The 48V mild hybrid offers a number of helpful system functions. In FMA (Freewheel, Motor Off) mode, the engine shuts off as soon as the driver takes his foot off the accelerator. The car then continues without consuming fuel. The engine is also hardly noticeable as soon as it is restarted. It is switched on and off without delay or loss of comfort, making the new Golf considerably more efficient.
To ensure that the driver does not feel any loss in driving comfort, the system has a socalled “Change-of-Mind-enabled” Comfort Start function. This means that if the driver presses the accelerator pedal again, the combustion engine starts immediately, with very few vibrations. This is another advantage of the BSG: in contrast to the sprocket starter, the driver experiences a quick and comfortable transition to the drive phase when starting. On 48V mild hybrid vehicles, however, the sprocket starter is only used for the first start. In contrast, the driver experiences a comfortable, fast and powerful transition when starting with the BSG - for example from sailing to a subsequent drive phase.

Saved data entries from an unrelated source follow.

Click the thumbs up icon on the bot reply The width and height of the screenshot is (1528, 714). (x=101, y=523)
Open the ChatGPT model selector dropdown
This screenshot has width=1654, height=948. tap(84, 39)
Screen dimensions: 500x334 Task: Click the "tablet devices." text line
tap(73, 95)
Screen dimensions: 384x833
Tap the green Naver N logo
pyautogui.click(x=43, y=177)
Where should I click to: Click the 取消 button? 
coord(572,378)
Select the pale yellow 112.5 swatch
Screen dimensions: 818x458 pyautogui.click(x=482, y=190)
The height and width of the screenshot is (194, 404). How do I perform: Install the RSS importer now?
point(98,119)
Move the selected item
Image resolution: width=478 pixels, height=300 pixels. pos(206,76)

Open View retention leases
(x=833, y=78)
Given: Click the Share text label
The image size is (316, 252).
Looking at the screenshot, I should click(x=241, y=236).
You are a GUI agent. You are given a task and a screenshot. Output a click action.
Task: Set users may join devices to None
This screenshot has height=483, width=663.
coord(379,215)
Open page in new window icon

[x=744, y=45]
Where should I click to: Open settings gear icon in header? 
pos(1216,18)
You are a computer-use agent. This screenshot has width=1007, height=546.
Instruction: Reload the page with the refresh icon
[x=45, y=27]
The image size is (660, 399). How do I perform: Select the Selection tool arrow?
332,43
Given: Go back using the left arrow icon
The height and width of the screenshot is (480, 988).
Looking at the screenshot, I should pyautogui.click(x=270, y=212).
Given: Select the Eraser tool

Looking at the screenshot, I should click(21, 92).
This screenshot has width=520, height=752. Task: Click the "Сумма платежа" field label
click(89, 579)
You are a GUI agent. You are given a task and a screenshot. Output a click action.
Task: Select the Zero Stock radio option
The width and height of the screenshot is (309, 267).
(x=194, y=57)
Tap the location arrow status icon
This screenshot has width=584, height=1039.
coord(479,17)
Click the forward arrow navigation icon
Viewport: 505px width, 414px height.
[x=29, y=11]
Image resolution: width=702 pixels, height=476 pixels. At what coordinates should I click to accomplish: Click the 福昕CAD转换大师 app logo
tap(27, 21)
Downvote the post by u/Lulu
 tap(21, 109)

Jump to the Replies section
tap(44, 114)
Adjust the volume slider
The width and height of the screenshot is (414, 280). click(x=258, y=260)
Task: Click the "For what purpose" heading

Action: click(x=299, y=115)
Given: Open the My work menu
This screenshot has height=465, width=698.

In order to use FMA operation as frequently and efficiently as possible, a predictive assistance function takes into account navigation data such as speed limits or bends in order to reach route points at the optimum speed and thus make the best possible use of the vehicle's kinetic energy.
Innovative technology with perspectives
For the year 2030, Volkswagen expects an electric share of its new vehicles of around 40 percent in Europe and China. The proportion of new vehicles with combustion engines will therefore continue to dominate for a long time to come. However, the efficiency of combustion engines is reaching its physical limits – which is where 48V technology will open new avenues up.
"You cannot afford to write the combustion engine off," said mobility expert Helmut List at the opening of the Vienna symposium last year. He warned against pursuing only one technology in order to meet future requirements. According to List, combustion engines, battery electric drives and fuel cells should have a synergy as combined building blocks.